[Task objective]
Print the entries in full, word for word, but not the pictures.

[Stored data entries]
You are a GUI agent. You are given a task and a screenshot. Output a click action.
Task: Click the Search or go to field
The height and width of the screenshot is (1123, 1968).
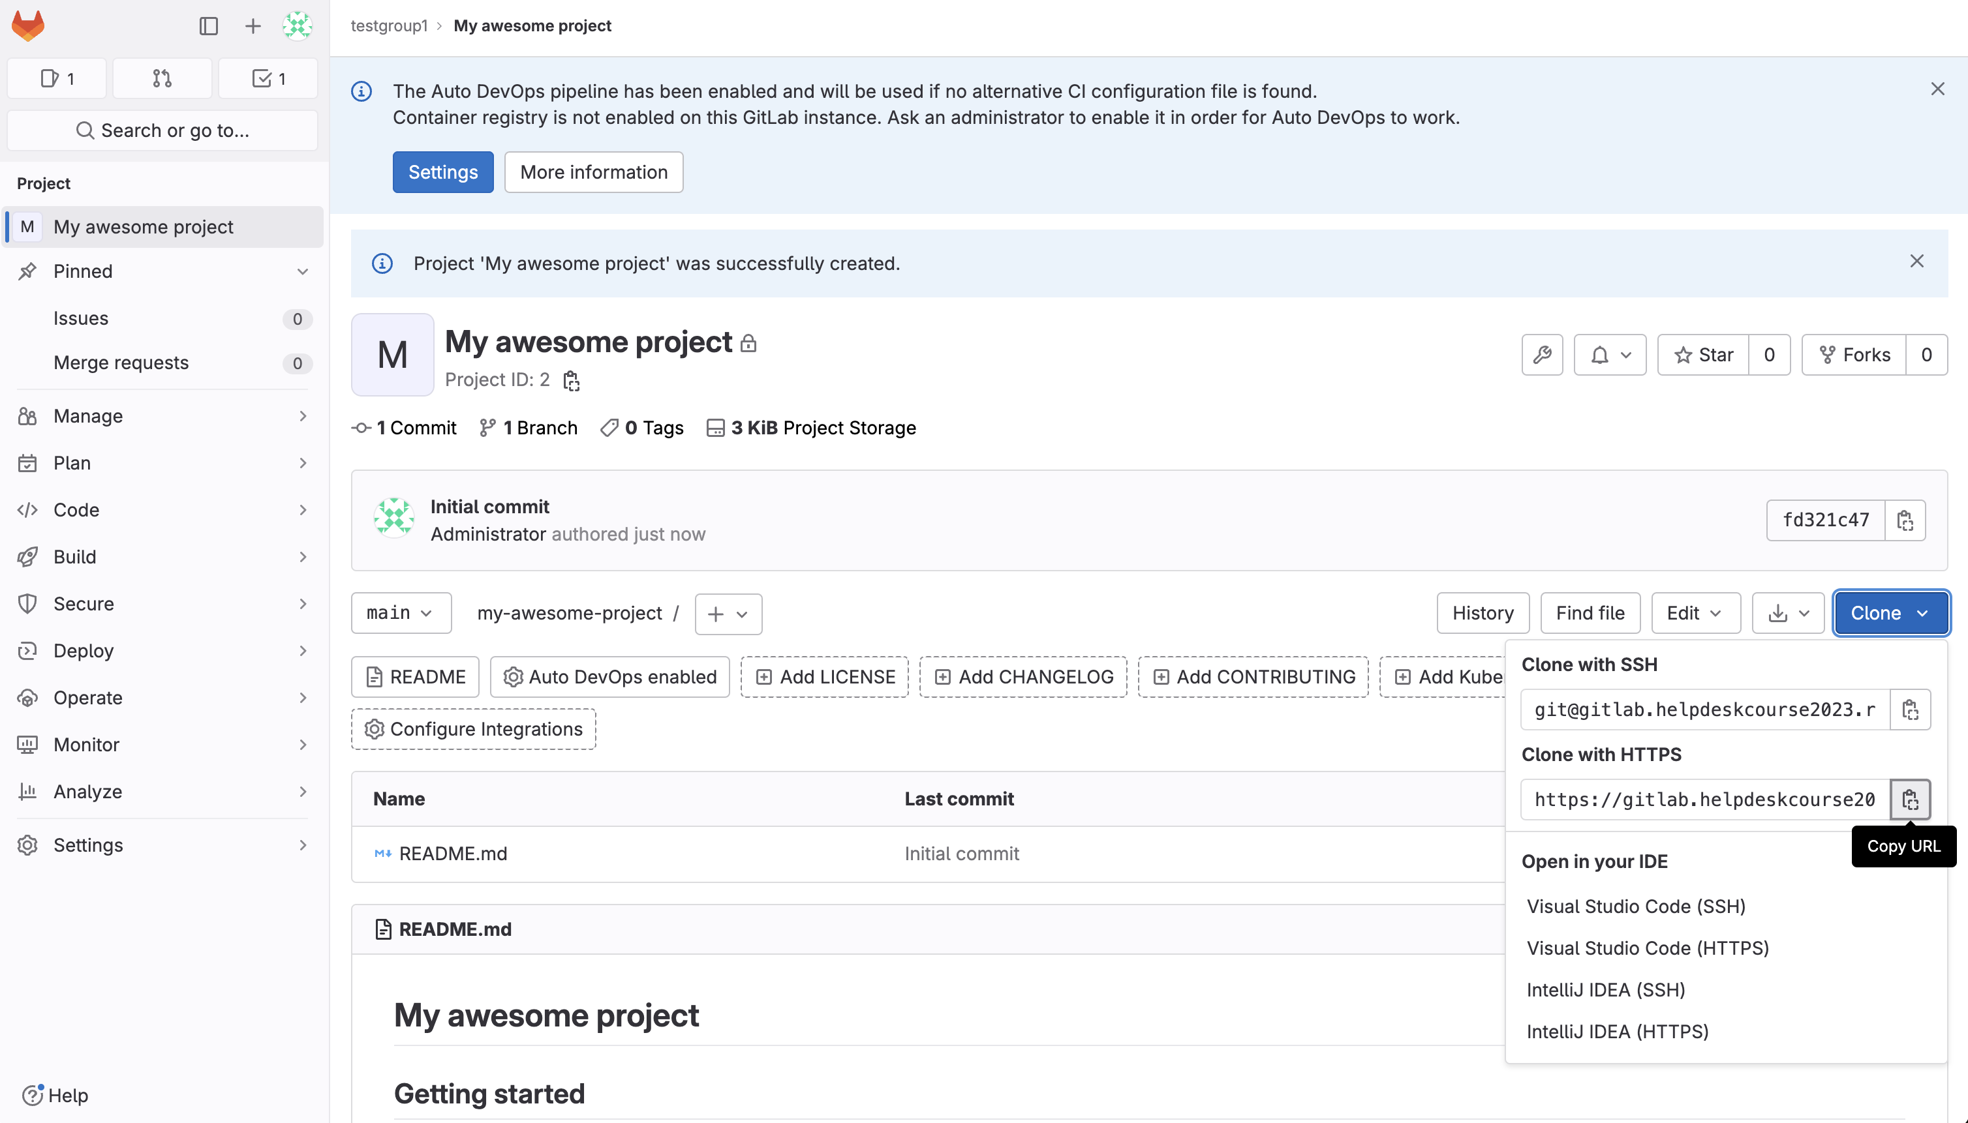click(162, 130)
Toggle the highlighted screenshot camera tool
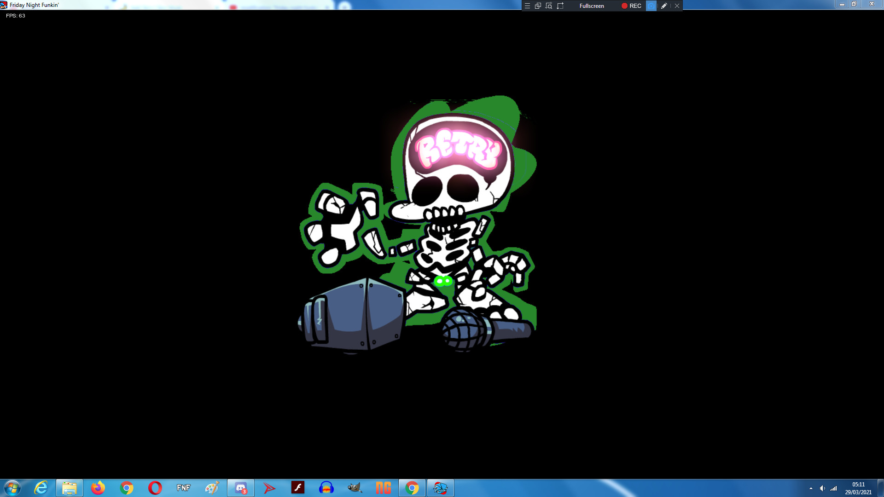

[Result]
You are a GUI agent. You are given a task and a screenshot. Output a click action.
Task: Click the Search or go to field
The height and width of the screenshot is (1123, 1968).
click(162, 130)
Toggle the highlighted screenshot camera tool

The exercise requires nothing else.